Task brief ▸
Please copy each line of the data that includes the string "Plant".

(Data extracts)

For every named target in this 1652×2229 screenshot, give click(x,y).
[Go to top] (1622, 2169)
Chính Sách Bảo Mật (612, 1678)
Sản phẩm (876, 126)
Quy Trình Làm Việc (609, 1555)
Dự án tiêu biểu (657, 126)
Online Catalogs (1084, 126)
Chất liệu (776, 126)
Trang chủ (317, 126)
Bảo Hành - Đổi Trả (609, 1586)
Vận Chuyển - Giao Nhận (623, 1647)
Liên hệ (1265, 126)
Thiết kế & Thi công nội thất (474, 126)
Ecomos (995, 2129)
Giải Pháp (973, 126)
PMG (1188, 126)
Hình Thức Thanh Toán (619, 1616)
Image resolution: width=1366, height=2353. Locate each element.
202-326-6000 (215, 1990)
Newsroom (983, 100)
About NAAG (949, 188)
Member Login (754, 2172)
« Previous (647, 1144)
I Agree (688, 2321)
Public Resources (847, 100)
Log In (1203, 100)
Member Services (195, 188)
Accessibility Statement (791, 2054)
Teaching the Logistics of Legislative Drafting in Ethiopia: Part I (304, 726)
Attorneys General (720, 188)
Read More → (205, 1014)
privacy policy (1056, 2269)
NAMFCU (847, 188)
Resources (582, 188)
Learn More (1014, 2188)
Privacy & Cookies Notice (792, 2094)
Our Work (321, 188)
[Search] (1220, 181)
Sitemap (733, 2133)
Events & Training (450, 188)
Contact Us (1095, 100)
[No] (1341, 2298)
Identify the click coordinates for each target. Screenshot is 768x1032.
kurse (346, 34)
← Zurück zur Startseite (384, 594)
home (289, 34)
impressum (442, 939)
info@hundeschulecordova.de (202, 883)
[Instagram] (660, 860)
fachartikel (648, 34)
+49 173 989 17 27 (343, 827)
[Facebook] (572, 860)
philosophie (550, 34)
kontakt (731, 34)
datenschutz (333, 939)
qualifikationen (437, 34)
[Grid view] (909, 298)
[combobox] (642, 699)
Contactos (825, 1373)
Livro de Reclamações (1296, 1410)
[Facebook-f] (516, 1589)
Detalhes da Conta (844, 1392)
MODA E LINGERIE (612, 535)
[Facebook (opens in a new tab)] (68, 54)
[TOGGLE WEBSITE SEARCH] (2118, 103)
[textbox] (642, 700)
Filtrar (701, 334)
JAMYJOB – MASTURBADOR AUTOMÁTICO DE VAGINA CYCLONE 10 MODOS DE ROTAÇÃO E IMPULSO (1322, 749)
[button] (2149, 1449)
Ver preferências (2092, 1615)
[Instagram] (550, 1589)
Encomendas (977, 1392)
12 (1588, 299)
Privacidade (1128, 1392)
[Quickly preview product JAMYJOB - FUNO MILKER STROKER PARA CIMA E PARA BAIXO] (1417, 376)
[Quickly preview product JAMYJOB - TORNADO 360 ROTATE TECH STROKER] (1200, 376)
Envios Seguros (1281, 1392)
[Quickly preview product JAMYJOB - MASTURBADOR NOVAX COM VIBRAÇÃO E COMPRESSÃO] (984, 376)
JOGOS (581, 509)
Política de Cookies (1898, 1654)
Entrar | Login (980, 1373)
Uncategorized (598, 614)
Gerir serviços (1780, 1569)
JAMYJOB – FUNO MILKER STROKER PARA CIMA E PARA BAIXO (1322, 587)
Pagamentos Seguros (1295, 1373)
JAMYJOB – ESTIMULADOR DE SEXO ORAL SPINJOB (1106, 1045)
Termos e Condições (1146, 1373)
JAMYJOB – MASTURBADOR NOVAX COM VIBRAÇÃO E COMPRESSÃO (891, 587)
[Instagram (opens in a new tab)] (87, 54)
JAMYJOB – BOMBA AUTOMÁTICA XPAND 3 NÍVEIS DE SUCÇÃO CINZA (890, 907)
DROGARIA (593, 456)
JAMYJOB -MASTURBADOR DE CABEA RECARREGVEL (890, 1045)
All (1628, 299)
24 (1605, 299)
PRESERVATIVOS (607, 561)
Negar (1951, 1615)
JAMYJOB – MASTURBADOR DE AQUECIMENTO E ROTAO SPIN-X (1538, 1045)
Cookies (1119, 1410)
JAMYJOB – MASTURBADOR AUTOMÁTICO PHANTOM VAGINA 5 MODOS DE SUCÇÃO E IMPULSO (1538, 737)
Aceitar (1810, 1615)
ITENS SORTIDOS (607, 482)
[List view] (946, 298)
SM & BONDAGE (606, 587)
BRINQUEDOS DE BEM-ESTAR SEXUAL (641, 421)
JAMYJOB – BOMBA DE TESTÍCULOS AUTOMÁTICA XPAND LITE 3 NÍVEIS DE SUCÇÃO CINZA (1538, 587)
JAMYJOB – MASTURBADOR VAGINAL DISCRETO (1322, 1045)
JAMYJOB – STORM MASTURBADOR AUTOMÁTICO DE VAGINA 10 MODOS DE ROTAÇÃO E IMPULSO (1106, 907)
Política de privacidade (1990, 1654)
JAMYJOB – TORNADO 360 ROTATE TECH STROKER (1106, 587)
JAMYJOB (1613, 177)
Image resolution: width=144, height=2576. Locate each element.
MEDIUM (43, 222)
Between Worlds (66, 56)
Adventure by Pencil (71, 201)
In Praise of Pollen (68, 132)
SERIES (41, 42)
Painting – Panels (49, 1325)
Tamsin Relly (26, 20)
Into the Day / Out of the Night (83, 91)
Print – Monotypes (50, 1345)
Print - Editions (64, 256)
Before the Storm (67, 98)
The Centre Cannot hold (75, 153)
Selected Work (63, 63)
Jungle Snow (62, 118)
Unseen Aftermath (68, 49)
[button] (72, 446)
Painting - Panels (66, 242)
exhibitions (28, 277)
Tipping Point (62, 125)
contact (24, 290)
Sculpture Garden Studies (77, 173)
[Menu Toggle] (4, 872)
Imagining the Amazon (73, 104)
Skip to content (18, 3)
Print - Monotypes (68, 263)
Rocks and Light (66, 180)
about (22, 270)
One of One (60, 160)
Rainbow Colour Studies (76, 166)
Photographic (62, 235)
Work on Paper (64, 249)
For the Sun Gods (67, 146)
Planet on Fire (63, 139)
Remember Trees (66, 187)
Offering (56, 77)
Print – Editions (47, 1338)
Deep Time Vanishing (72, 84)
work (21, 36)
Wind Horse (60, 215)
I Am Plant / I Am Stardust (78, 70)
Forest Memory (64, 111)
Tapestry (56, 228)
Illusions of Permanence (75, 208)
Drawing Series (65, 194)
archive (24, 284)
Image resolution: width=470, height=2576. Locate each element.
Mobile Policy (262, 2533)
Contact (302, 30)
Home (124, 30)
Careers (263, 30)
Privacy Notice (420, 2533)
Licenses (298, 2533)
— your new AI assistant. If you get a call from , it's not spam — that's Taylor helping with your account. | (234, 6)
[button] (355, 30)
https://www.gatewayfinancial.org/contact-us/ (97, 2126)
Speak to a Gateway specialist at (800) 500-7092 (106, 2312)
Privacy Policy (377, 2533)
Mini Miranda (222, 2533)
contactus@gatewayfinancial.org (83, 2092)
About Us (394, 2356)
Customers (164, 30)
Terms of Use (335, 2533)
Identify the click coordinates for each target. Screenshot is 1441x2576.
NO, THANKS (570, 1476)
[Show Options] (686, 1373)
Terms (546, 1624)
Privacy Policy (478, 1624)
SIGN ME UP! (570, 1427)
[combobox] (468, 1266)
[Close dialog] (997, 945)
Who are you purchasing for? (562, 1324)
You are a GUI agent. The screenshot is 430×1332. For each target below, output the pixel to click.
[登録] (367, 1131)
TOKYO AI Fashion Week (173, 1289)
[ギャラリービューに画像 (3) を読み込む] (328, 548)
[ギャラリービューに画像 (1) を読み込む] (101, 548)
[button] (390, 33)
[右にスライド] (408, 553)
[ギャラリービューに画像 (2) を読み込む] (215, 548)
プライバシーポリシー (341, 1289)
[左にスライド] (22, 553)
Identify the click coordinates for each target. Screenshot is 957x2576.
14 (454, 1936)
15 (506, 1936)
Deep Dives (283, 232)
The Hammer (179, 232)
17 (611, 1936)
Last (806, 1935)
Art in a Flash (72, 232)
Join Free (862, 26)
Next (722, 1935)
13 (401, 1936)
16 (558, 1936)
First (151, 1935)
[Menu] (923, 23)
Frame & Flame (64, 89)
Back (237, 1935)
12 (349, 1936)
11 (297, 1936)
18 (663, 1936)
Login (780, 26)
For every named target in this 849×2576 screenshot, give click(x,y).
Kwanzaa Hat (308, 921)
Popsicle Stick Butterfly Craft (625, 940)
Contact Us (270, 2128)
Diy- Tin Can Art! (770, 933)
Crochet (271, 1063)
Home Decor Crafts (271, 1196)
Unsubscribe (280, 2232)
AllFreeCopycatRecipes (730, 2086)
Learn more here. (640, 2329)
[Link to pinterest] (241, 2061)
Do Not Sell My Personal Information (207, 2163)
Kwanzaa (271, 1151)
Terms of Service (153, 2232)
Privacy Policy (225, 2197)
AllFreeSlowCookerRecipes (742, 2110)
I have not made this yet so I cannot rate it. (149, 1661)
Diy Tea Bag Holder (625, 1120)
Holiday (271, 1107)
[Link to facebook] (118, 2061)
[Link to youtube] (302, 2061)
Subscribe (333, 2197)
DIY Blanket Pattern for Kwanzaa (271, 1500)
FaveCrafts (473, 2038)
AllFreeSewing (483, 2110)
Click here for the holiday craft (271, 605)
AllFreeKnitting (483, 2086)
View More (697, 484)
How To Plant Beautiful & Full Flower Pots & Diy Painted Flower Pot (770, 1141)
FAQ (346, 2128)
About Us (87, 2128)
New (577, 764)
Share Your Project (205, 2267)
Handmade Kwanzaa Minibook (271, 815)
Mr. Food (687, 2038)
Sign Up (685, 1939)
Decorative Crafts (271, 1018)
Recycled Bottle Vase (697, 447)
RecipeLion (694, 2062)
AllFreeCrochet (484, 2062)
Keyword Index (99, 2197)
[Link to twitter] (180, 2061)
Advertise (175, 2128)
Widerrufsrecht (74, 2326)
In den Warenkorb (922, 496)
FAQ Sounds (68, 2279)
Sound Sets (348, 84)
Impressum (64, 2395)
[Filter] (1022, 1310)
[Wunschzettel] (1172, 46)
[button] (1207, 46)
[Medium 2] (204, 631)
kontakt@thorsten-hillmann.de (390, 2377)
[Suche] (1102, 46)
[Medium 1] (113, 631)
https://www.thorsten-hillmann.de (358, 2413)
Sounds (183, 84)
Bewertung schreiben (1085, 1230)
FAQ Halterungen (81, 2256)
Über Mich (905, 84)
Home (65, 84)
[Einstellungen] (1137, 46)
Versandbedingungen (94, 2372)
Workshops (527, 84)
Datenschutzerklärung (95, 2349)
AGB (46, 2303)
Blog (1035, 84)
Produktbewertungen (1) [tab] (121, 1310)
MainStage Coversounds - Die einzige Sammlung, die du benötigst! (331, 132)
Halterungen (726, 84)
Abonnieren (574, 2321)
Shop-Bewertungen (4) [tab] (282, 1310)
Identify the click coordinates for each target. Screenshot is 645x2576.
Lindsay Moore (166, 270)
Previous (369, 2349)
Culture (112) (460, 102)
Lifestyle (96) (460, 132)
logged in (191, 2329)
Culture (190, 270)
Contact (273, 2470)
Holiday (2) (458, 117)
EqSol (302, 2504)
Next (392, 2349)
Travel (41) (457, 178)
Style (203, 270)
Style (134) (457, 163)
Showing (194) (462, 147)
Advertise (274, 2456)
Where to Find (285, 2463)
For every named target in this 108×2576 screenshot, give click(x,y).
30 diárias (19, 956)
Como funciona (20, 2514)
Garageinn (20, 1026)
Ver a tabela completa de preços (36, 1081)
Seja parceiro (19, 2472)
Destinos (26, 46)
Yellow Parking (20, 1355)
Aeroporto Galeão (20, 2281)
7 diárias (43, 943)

(End Data extracts)

Task output ▸
I Am Plant / I Am Stardust (78, 70)
How To Plant Beautiful & Full Flower Pots & Diy Painted Flower Pot (770, 1141)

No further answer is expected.